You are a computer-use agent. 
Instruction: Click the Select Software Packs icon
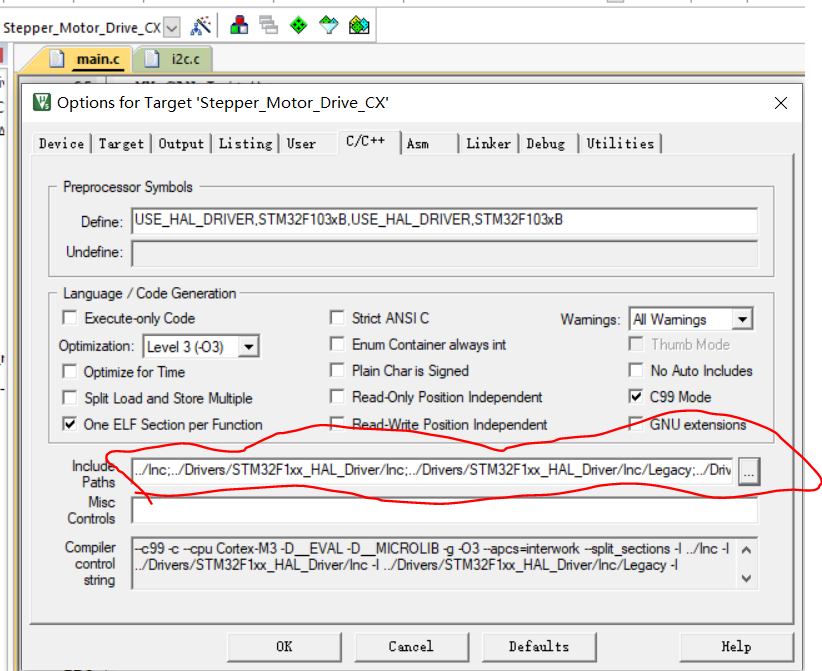[x=328, y=25]
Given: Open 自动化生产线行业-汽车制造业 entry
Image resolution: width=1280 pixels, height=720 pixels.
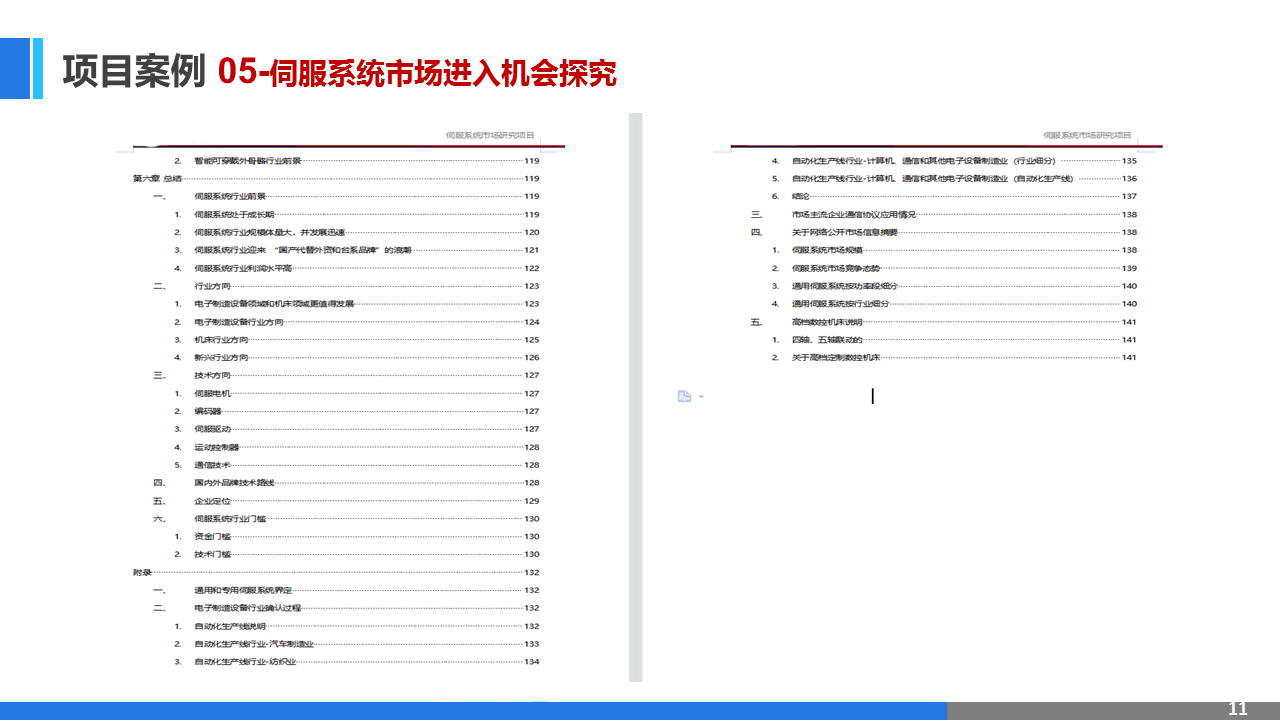Looking at the screenshot, I should (x=254, y=644).
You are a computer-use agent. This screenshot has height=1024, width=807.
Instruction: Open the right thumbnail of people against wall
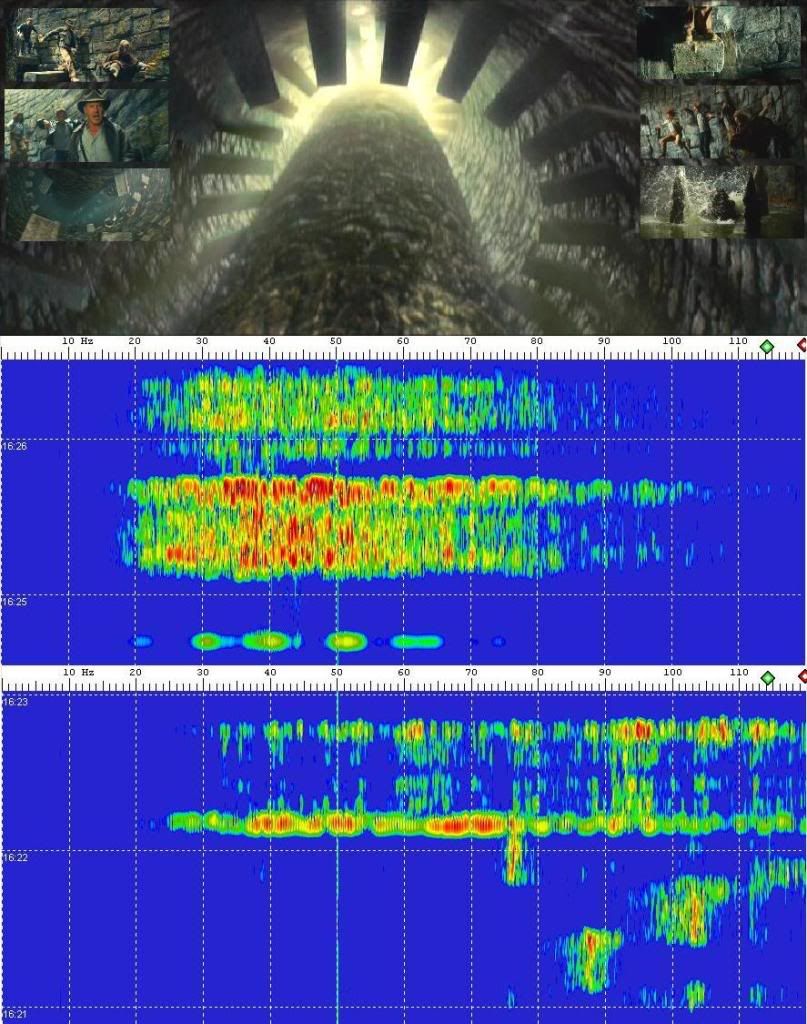coord(720,122)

Work item:
Only a number is wanted here: how many lines in the data above include the string "agent"?

Problem solution:
2